Hostilities reportedly have eased since an internationally mediated ceasefire agreement was signed in mid-February, but fighting has not stopped.


A report from the UN Office of the High Commissioner for Human Rights said, "Between mid-April 2014 and May 30, 2015, at least 6,417 people, including at least 626 women and girls, have been documented as killed and 15,962 as wounded in the conflict zone of eastern Ukraine."

Lombardi said the pope and Putin also spoke about the continuing crises in the Middle East, particularly in Syria and Iraq, and the need for the international community to find ways to promote peace and protect "all components of society, including religious minorities, especially Christians."

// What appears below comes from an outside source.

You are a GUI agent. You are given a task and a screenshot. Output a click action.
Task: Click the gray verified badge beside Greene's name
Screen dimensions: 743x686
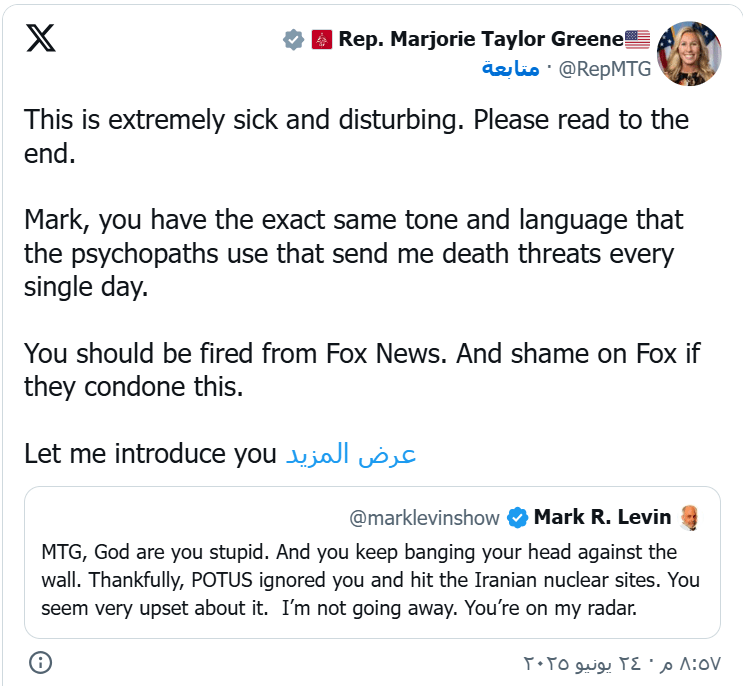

Exchanging gifts, Putin gave Francis a cushion embroidered with gold thread; the design was of Moscow's Cathedral of Christ the Saviour, which Putin explained had been "destroyed in the Soviet era," but has been rebuilt.

The pope gave Putin a medallion of the Angel of Peace, who, he said, "defeats all wars and speaks of solidarity among peoples."


Francis also gave the Russian president a copy of the apostolic exhortation Evangelii Gaudium (The Joy of the Gospel), which the pope said, "has many religious, human, geo-political and social reflections."

Ukrainian Catholic Major Archbishop Sviatoslav Shevchuk of Kiev-Halych told reporters he had written to the pope ahead of the meeting, asking him to "be the voice of the Ukrainian people, its children, all the Catholic believers in Ukraine who suffer."